Окончив благословение, монах развернул свиток против солнечных лучей, так что тот стал прозрачным.
— Jterum oportet apponere tibi crucem ferendam, amice[84]… Он читал чуть нараспев, выхватывая слова из цветистого леса фраз. Аббат прислонился к парапету и слушал, наблюдая за канюками, которые кружились над столовой горой Последнего Прибежища.
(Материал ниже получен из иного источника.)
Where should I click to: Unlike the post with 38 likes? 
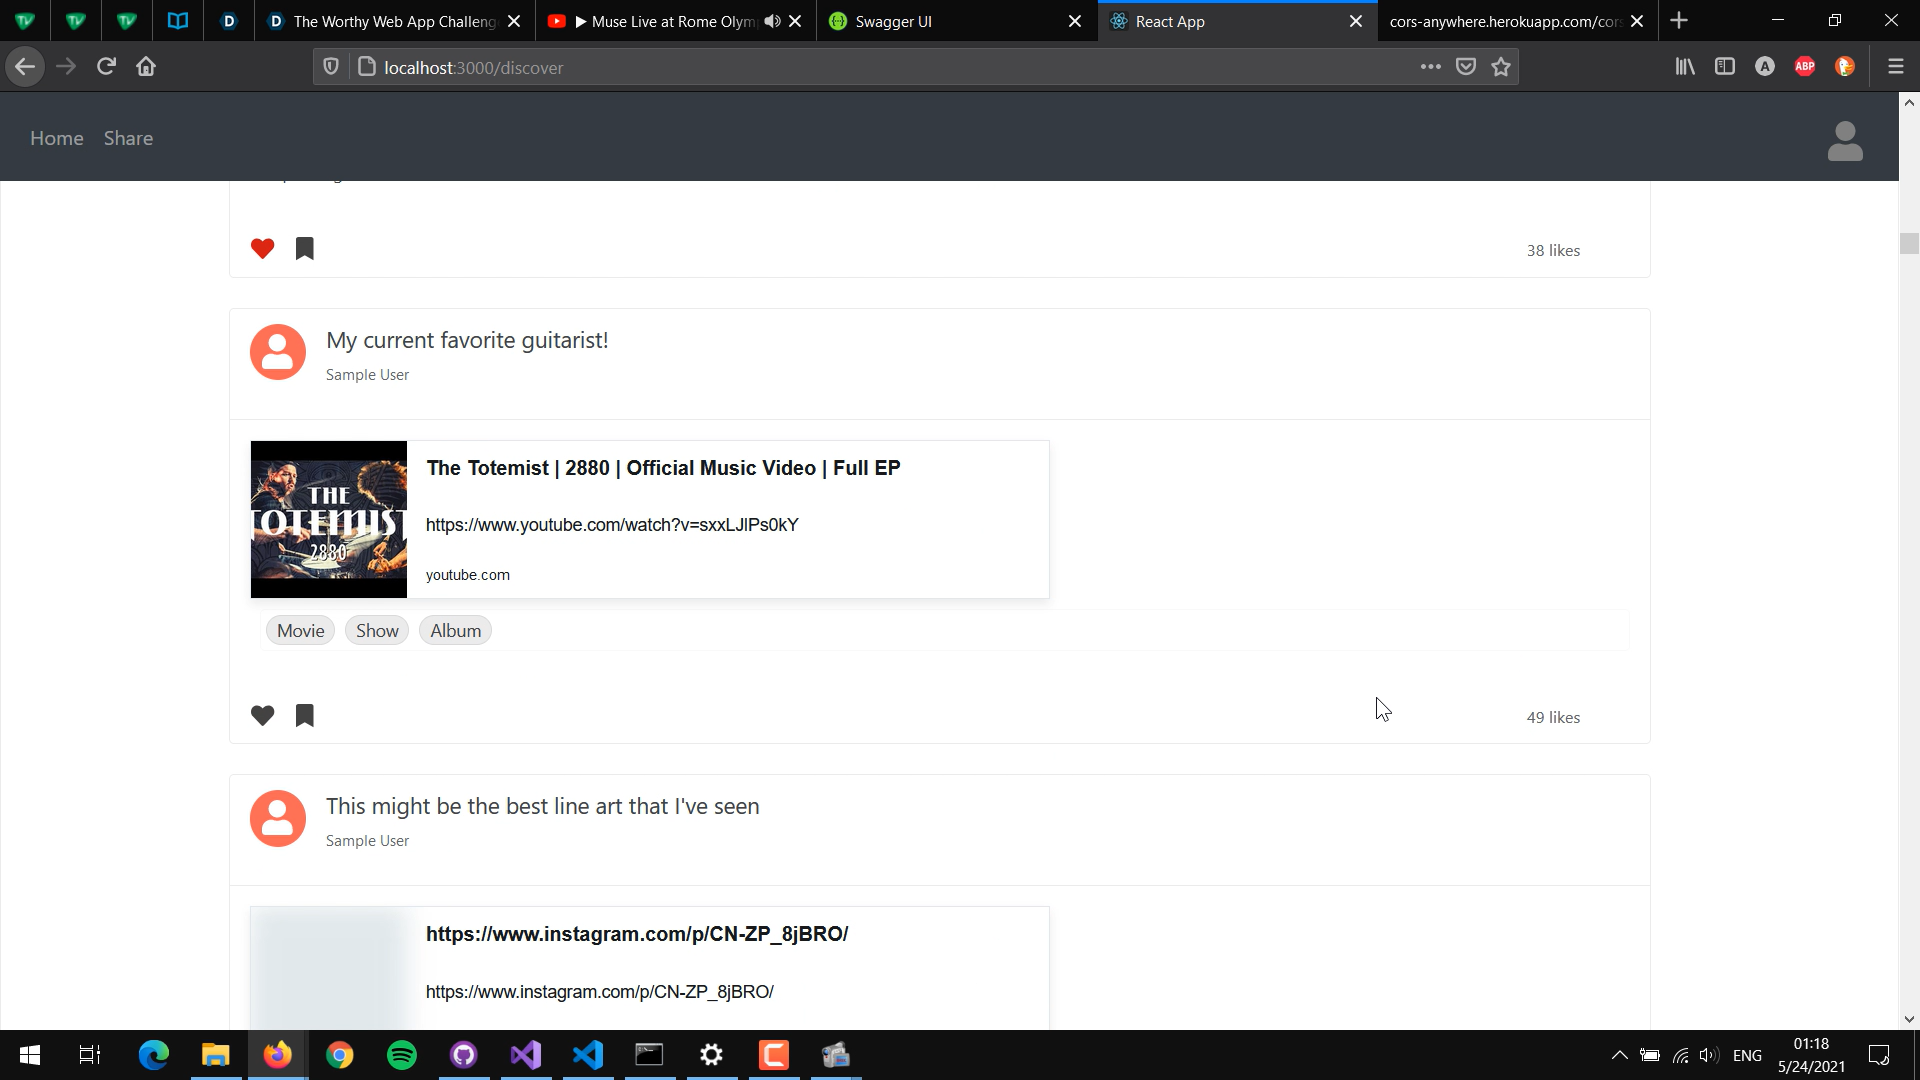[x=262, y=249]
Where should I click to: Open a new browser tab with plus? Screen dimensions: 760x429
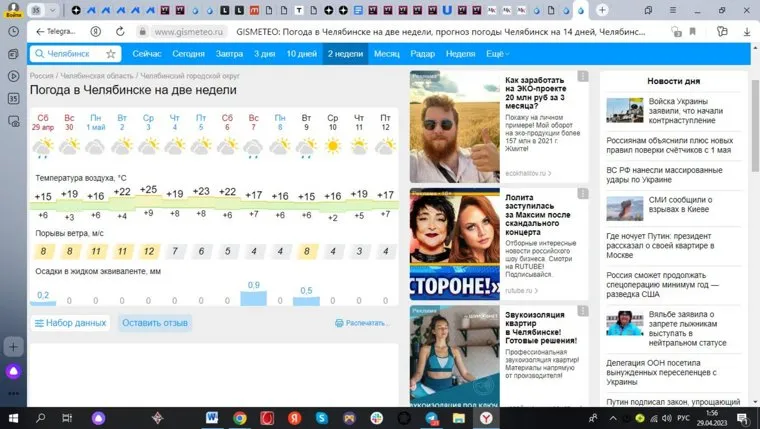[x=603, y=10]
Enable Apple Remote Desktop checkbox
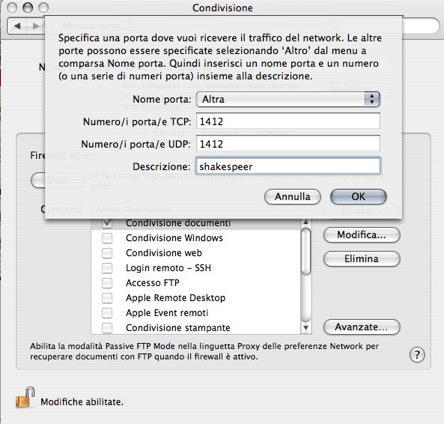 107,298
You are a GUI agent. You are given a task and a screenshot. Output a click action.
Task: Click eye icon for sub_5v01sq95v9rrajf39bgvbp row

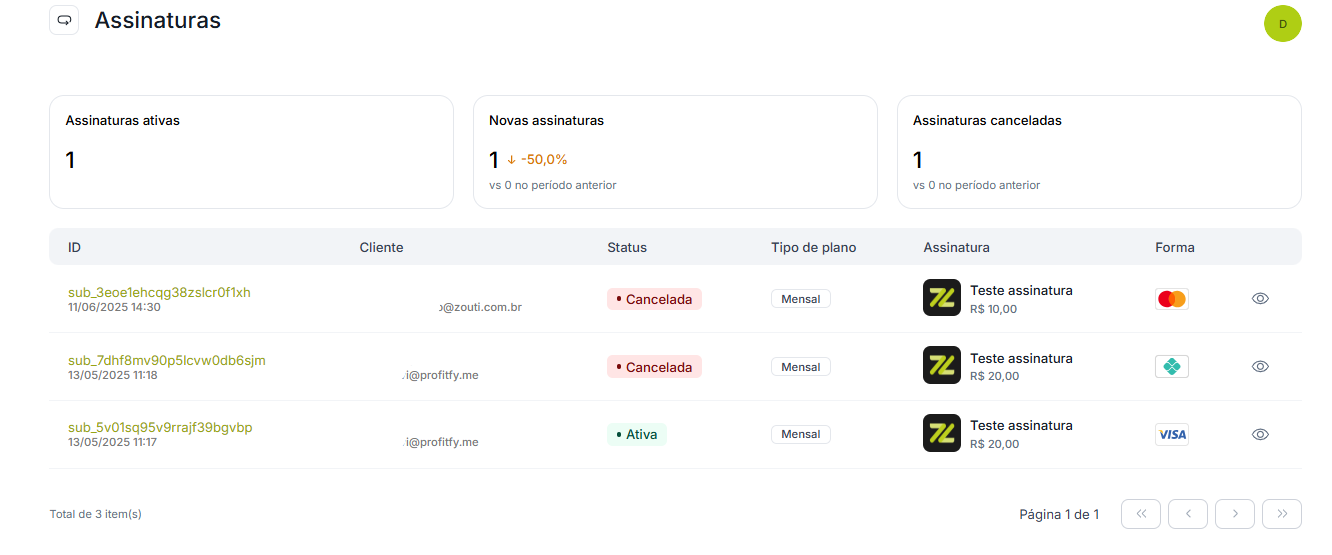[x=1260, y=434]
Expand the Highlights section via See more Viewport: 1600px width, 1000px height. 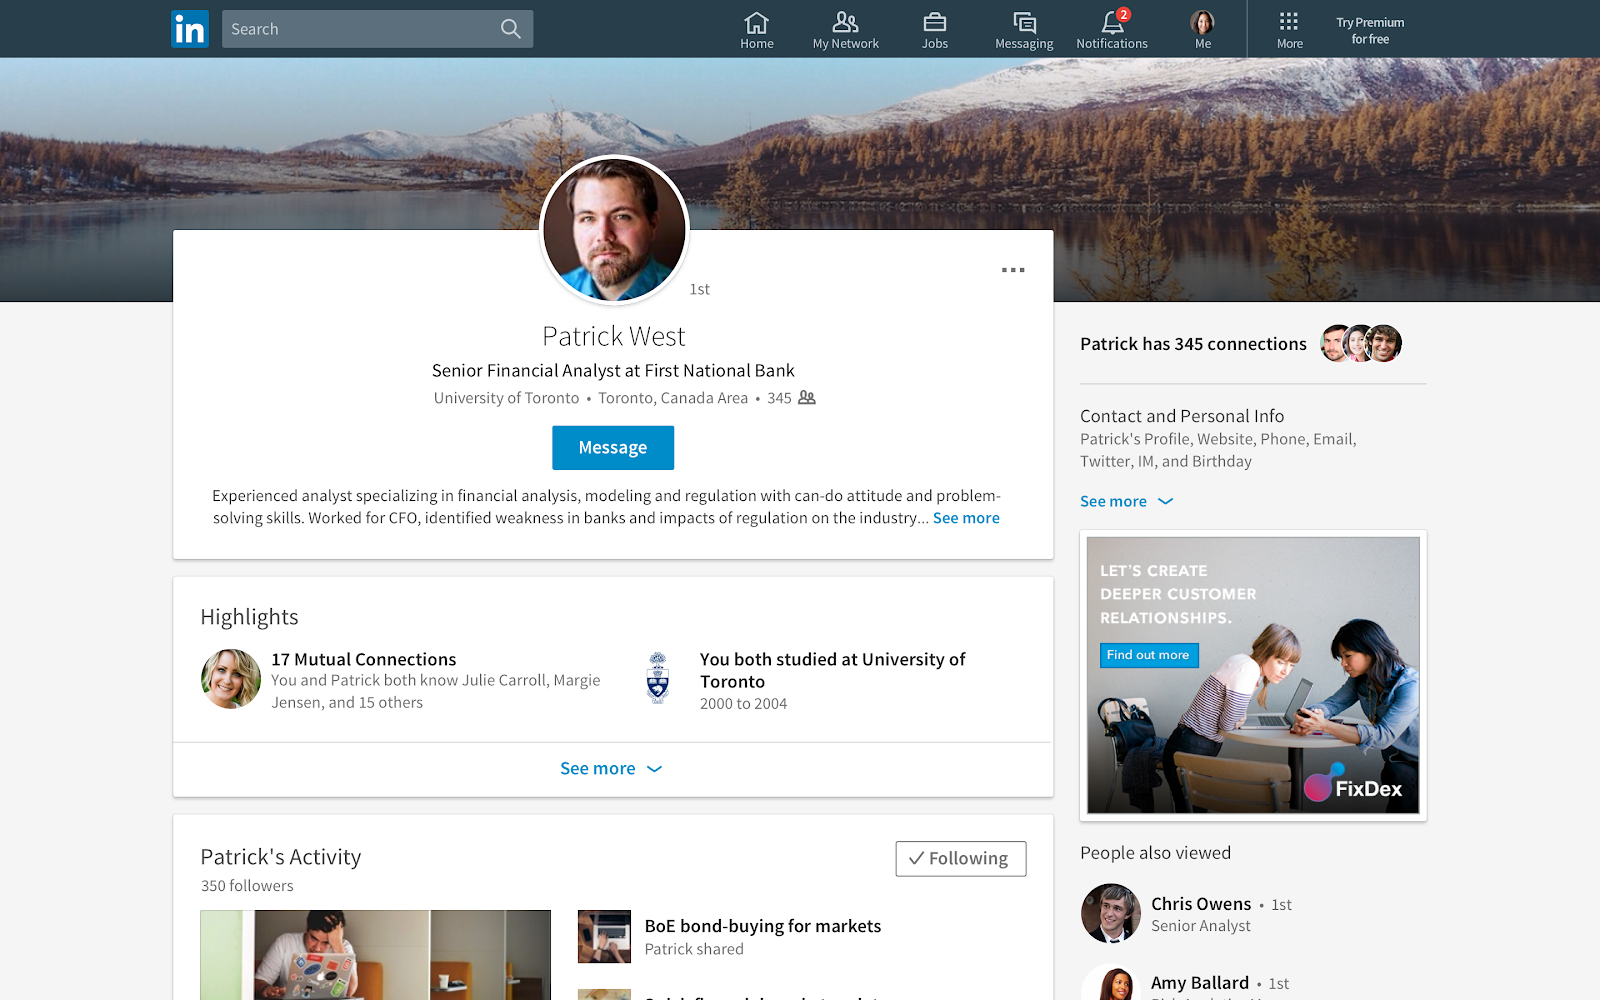pyautogui.click(x=612, y=768)
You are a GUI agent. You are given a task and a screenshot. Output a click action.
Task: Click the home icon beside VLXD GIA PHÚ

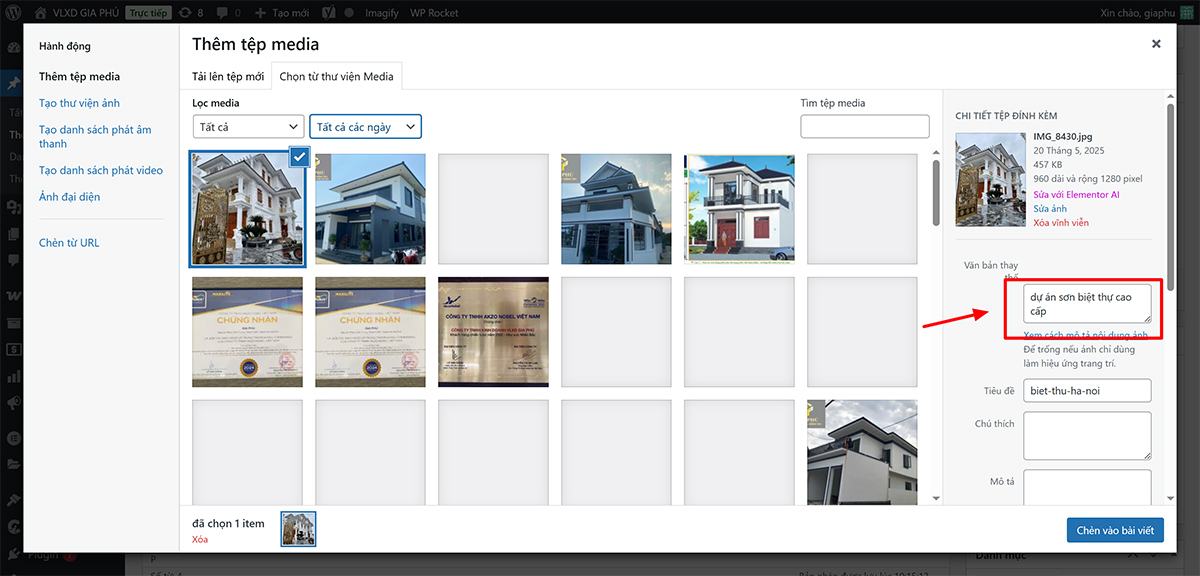coord(41,14)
— «…Снова оказывается необходимым возложить на тебя крест, старый друг мой и пастырь близоруких книжных червей, — монотонно тянул чтец, — но, вероятно, ноша сия на этот раз будет иметь привкус триумфа. Оказалось, что в конце концов Шеба все-таки отправляется к Соломону, несмотря то, что не исключается обвинение его шарлатанстве. Настоящим извещаю тебя, что дон Таддео Пфардентрот, доктор естественных наук, мудрейший из мудрых, ученейший из ученых, светловолосый внебрачный сын некоего князя и божий дар „пробуждающему поколению“, решил наконец нанести тебе визит, потеряв всякую надежду перевезти вашу Книгу Памяти в здешнее прекрасное королевство. Он появится в праздник Успения, если сумеет ускользнуть по пути от шаек грабителей. Он прибудет к вам со своими сомнениями и небольшим конным отрядом, следствием благосклонности Ханегана Второго, чья дородная фигура и сейчас нависает надо мной, в то время как я, ворча и хмурясь, пишу эти строки, которые мне приказал написать его величество и в которых его величество предложил мне представить тебе его родственника, дона, в надежде, что ты будешь почитать его надлежащим образом. А поскольку секретарь его величества лежит в постели с подагрой, я буду писать тебе обо всем честно и беспристрастно.
Во-первых, позволь мне предостеречь тебя от этого дона Таддео. Обращайся с ним со своей обычной учтивостью, но не доверяй ему. Он блестящий ученый, но ученый светский и политический заложник государства. А государство здесь — это Ханеган. Кроме того, дон Таддео, похоже, антиклерикал или, по крайней мере, отрицательно относится к монастырям. После его рождения, кстати, приведшего двор в некоторое замешательство, он был тайно отправлен в монастырь бенедиктинцев и… Но нет, лучше расспроси об этом курьера…»
Монах поднял взгляд от письма. Аббат все еще наблюдал за канюками над Последним Прибежищем.
— Вы слышали о его детстве, брат? — спросил дон Пауло.
Монах кивнул.
— Продолжайте.
Чтение продолжалось, но аббат уже не слушал. Он знал это письмо наизусть, но все же чувствовал, что уловил еще не все, что Маркос Аполло пытался сказать что-то между строк. Маркус хотел предостеречь его… но от чего? Тон письма был несколько вольный, но в нем было несколько зловещих несоответствий, причем их можно было сложить в некое мрачное соответствие, если только суметь правильно это сделать. Какая опасность могла таиться в том, что светский ученый будет изучать документы в аббатстве?